Lake Michigan is a felt presence in the novel, and Orner lards the
text with references to familiar local places (e.g., the Pump Room, the
Standard Club), as well as to social and political events from the
second half of the twentieth century. Various Chicago personalities also
make the scene: Judge Abraham Lincoln Marovitz, the first Mayor Daley,
Irv Kupcinet. Throughout, Popper evinces a kind of Stoical sadness
about life and its vicissitudes. In the final scene, he stands by the
shore of Lake Michigan in January, studying the colors in front of him
and the “jagged breakers rising out of the water like broken teeth.”
Reflecting on his life he thinks, “The lake is always east.

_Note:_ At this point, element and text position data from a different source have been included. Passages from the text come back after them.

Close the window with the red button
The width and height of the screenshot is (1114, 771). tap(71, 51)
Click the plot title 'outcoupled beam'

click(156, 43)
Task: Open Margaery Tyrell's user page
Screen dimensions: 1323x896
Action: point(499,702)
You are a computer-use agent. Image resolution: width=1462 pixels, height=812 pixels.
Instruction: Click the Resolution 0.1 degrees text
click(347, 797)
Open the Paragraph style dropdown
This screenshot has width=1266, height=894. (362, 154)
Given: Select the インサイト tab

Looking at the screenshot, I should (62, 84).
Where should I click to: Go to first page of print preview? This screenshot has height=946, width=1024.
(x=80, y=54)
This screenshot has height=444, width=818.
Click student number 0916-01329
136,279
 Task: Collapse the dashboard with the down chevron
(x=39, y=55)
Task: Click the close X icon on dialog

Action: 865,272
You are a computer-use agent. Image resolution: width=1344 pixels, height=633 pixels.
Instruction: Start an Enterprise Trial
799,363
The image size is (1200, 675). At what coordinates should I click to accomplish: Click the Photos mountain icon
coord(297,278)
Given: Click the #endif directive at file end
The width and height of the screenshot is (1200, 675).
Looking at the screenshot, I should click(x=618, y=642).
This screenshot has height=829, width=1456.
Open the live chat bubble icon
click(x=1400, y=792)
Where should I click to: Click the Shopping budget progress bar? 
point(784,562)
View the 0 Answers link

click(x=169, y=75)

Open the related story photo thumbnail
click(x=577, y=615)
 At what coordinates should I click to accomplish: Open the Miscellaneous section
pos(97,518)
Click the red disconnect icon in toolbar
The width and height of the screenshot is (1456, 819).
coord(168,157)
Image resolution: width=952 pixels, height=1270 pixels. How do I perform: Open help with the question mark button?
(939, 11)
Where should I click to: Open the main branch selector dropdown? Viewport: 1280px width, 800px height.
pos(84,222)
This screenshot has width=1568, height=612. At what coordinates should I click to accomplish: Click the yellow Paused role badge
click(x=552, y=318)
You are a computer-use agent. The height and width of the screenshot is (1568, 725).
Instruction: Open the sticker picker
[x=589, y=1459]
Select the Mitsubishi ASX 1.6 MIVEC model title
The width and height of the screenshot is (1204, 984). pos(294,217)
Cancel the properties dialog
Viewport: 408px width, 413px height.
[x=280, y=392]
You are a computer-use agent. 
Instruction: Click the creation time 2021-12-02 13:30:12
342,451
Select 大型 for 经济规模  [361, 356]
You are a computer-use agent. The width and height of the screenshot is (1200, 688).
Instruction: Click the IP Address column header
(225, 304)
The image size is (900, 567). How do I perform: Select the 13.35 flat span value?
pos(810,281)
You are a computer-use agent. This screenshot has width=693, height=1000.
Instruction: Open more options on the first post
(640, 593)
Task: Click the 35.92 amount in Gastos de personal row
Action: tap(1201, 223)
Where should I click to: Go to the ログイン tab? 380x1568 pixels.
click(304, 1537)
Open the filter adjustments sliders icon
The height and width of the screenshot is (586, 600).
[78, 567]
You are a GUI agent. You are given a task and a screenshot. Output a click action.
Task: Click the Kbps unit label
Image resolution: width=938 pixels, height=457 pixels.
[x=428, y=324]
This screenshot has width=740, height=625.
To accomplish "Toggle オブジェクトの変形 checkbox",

East is
always the lake. Anywhere else he’s ever been he never knows where he
is.”
Like Sandburg’s famous poem, Love and Shame and Love is a complex
portrait of Chicago -- and to Sandburg’s string of epithets for the City
of the Big Shoulders, Orner’s book might be said to add Shaper of
Destinies. The novel is a rich addition to the shelf of literature about
life here along the lake.—Julie West Johnson
How It All Began by Penelope Livel
y (Viking, $26.95). Drawing upon the
theory of the butterfly effect, which suggests that even the rustle of
air caused by the wings of an insect half a world away can impact us
all, author Lively, always the astute observer of modern English life,
creates a chain of unanticipated events set in motion by the mugging of
elderly Charlotte Rainsford. Unexpectedly—or perhaps not so
unexpectedly—Charlotte’s life and those around her change in new and
interesting ways.
Charlotte recovers in the home of her daughter and son-in-law, Rose
and Gerry. Charlotte is surprised to learn that Gerry is not quite as
boring as she had believed and never learns that Anton, the immigrant to
whom she teaches English, falls in love with Rose and that Rose
reciprocates that feeling. Furthermore, Rose’s employer, a
self-important retired historian who imagines that the world eagerly
awaits his new television series on 18th century English life, finds
himself confronting his personal assistant and BBC TV executives who are
eager to exploit his knowledge and just as ready to abandon the project
when complications arise. Throw into the mix a relationship that
teeters back and forth between the comfort of married life and the fear
of the unknown reality of divorce and Lively has stirred the cauldron
thoroughly enough to keep her reader
absorbed once again.
Lively explores the power of both stories and chance in our lives.
“Powerful things, stories,” Charlotte tells Anton. The story of each
life in this slim novel and how each is connected to the other as
delicately as the wings of an insect is a delight.